-- LISTED RECORDS follows --

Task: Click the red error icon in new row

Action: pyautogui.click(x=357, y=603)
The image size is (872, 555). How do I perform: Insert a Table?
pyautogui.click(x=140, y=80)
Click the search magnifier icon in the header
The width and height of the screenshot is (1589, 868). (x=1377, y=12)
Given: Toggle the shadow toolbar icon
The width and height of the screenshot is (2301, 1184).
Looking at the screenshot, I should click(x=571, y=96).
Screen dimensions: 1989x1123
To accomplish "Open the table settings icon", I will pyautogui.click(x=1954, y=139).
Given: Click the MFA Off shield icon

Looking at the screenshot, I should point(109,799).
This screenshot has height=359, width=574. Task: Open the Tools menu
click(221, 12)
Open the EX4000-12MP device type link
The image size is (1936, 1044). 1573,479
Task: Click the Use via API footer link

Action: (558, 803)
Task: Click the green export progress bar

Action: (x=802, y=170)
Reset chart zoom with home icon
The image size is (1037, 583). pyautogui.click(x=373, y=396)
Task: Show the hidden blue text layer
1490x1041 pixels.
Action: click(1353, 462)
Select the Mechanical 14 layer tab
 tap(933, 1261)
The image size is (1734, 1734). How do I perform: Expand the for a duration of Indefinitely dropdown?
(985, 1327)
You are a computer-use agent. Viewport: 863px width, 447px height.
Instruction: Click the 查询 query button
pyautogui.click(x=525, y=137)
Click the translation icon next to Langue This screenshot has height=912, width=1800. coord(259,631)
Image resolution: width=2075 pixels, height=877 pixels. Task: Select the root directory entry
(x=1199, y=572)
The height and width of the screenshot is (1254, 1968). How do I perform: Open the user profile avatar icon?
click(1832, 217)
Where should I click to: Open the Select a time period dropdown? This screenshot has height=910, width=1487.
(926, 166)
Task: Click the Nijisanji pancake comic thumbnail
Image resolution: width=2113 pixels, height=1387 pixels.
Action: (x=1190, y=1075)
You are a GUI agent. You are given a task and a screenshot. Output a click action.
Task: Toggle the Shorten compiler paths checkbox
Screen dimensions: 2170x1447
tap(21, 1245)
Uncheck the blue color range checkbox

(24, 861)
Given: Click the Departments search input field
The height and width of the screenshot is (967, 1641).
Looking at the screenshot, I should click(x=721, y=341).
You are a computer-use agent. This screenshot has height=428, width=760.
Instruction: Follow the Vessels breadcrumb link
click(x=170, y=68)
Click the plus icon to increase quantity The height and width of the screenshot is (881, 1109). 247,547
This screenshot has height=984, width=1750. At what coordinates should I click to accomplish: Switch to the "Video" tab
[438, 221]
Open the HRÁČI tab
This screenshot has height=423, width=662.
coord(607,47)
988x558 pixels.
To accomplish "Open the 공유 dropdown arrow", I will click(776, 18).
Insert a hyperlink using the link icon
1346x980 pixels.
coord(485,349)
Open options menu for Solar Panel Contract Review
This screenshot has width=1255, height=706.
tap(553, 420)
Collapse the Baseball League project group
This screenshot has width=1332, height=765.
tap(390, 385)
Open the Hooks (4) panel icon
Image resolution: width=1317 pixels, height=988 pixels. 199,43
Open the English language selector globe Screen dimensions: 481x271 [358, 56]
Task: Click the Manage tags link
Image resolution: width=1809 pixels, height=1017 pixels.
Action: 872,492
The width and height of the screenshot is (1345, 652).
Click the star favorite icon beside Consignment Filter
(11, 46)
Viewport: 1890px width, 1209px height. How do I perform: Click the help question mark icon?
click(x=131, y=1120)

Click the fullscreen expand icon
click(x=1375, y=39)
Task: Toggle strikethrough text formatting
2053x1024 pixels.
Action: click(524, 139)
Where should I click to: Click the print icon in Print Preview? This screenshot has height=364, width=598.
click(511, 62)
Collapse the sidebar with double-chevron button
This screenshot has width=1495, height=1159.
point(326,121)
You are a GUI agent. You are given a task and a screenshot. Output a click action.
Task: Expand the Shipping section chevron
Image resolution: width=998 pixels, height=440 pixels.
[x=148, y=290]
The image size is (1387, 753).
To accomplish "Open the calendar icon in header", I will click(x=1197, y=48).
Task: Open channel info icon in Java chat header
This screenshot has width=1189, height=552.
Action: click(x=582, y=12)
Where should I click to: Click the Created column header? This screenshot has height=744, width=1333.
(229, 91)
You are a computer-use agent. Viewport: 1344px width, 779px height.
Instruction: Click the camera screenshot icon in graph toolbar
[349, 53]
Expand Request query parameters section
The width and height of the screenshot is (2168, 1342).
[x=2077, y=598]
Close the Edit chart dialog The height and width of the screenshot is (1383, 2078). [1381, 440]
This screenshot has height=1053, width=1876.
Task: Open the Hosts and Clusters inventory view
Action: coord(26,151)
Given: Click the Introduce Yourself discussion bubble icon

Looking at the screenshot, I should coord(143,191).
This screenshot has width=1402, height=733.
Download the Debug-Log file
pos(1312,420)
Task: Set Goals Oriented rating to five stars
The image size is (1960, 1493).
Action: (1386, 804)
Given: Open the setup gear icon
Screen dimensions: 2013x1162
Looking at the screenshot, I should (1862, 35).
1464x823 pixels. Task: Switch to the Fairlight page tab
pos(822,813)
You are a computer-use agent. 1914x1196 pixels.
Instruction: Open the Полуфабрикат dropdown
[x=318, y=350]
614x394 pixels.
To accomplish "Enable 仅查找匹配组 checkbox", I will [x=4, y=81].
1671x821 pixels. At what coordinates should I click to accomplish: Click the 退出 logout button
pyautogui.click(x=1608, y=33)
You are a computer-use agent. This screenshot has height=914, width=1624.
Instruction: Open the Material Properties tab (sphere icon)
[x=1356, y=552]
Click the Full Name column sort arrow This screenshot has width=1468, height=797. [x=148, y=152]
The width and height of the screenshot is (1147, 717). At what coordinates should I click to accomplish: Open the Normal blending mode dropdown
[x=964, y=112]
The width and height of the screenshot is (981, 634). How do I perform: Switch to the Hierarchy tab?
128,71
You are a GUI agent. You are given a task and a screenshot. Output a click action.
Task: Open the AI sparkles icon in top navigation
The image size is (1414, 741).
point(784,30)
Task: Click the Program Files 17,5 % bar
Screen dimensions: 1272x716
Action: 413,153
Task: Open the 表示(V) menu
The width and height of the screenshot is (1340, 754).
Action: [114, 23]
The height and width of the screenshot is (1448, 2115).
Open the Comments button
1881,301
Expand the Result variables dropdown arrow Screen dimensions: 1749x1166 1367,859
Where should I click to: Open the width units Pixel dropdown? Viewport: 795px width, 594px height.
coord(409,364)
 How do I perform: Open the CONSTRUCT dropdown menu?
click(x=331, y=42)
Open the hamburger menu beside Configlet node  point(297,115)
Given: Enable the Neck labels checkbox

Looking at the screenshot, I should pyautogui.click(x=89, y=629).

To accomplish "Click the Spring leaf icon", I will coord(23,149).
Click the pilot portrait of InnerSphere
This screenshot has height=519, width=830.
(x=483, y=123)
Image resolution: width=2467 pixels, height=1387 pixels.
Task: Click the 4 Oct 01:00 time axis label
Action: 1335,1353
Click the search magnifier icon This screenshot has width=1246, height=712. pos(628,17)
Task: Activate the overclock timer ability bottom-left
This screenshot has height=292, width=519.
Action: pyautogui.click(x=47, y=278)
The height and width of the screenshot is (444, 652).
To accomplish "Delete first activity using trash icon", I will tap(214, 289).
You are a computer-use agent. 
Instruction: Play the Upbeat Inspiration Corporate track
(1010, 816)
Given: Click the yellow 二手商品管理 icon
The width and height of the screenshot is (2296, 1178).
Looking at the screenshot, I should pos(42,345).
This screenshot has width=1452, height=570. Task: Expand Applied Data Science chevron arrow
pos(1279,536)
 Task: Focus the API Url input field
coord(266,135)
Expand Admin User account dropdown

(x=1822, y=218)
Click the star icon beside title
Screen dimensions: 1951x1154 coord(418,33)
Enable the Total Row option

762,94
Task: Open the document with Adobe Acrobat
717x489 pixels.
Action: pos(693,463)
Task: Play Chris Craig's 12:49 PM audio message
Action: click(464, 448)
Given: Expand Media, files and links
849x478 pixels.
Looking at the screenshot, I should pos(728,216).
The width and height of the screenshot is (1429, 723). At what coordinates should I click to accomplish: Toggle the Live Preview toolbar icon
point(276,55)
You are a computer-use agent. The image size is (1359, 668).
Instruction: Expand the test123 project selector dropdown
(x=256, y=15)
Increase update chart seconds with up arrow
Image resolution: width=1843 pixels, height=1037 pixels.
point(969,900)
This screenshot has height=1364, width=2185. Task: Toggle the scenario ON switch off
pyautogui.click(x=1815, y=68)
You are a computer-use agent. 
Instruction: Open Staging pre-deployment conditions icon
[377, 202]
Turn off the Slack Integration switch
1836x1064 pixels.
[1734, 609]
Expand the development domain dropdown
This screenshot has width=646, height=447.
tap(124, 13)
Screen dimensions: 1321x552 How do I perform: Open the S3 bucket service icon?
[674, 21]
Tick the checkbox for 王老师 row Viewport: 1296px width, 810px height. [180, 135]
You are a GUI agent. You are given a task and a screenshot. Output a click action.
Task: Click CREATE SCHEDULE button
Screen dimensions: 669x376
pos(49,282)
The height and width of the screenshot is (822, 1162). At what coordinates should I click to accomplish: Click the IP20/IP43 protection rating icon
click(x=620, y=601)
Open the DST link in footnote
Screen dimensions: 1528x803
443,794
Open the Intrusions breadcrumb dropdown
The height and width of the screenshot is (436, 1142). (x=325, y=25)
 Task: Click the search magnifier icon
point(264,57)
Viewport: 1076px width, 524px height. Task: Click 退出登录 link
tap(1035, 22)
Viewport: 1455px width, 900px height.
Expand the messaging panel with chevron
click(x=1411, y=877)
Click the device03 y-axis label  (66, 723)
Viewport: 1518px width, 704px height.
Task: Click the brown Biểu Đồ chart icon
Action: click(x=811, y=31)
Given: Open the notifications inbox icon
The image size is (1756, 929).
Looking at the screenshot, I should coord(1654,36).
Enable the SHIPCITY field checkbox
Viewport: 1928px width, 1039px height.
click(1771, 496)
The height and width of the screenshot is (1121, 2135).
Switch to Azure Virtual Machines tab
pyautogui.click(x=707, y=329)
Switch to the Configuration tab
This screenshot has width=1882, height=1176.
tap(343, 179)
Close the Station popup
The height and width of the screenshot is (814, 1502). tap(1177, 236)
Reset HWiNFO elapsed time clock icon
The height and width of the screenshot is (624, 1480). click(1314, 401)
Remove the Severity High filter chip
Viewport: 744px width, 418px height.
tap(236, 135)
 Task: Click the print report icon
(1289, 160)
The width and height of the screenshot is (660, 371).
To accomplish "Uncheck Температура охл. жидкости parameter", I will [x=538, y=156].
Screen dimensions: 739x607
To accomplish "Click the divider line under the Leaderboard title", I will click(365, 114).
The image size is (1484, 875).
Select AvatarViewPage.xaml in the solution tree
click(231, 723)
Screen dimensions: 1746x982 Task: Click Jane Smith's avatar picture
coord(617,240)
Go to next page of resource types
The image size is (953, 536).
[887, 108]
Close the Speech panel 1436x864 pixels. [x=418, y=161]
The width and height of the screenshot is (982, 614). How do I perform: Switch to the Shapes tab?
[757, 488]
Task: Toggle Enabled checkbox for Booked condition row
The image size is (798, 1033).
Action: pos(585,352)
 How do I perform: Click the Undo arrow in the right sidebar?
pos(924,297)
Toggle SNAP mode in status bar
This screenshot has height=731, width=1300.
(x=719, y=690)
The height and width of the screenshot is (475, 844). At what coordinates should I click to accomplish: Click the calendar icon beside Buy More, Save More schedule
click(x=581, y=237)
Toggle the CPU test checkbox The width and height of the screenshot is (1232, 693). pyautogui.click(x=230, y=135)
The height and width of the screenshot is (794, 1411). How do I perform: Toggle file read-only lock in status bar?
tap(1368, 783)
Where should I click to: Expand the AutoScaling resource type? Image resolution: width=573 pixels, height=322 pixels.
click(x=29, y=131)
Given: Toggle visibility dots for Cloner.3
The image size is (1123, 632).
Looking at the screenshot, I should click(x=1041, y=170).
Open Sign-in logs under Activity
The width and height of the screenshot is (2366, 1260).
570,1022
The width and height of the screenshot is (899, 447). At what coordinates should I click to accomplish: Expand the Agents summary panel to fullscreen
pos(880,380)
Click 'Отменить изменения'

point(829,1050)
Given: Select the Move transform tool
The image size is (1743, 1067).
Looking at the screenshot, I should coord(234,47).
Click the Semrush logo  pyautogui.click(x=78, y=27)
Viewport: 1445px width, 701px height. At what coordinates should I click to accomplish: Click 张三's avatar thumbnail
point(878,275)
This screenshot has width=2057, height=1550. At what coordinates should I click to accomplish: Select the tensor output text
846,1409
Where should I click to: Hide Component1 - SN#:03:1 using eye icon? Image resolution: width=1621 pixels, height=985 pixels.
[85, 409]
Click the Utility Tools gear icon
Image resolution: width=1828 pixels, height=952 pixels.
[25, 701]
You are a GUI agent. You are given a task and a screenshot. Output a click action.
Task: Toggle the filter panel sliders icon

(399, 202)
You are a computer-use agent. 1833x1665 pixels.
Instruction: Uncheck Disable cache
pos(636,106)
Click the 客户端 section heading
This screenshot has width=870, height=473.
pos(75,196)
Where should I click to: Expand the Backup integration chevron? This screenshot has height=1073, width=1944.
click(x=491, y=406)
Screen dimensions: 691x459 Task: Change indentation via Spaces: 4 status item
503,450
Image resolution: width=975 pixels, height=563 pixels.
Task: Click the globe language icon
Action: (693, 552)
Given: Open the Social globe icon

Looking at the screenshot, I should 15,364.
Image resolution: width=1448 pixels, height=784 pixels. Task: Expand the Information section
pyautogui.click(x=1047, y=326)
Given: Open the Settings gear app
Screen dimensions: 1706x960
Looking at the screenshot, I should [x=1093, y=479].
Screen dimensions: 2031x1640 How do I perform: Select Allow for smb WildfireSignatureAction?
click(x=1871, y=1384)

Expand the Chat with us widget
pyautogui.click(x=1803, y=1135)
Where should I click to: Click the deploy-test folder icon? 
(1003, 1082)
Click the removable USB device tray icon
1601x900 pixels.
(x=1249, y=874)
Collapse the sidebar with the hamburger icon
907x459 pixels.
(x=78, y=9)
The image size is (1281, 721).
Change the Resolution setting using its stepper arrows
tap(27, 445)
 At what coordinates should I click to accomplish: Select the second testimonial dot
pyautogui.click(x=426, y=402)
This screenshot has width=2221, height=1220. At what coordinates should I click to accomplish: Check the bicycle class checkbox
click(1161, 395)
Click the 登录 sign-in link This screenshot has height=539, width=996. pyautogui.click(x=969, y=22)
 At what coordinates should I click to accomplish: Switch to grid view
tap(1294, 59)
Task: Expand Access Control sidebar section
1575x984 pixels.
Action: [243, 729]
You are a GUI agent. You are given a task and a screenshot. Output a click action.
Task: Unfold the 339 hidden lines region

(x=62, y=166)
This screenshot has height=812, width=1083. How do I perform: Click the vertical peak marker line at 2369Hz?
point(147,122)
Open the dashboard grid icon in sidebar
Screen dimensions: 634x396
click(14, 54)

-- LISTED RECORDS concluded --

**PROBLEM TO WORK ON:** Among the lines above, return those that contain the string "gear".

**RESPONSE AREA:**
Given: Open the setup gear icon
Click the Utility Tools gear icon
Given: Open the Settings gear app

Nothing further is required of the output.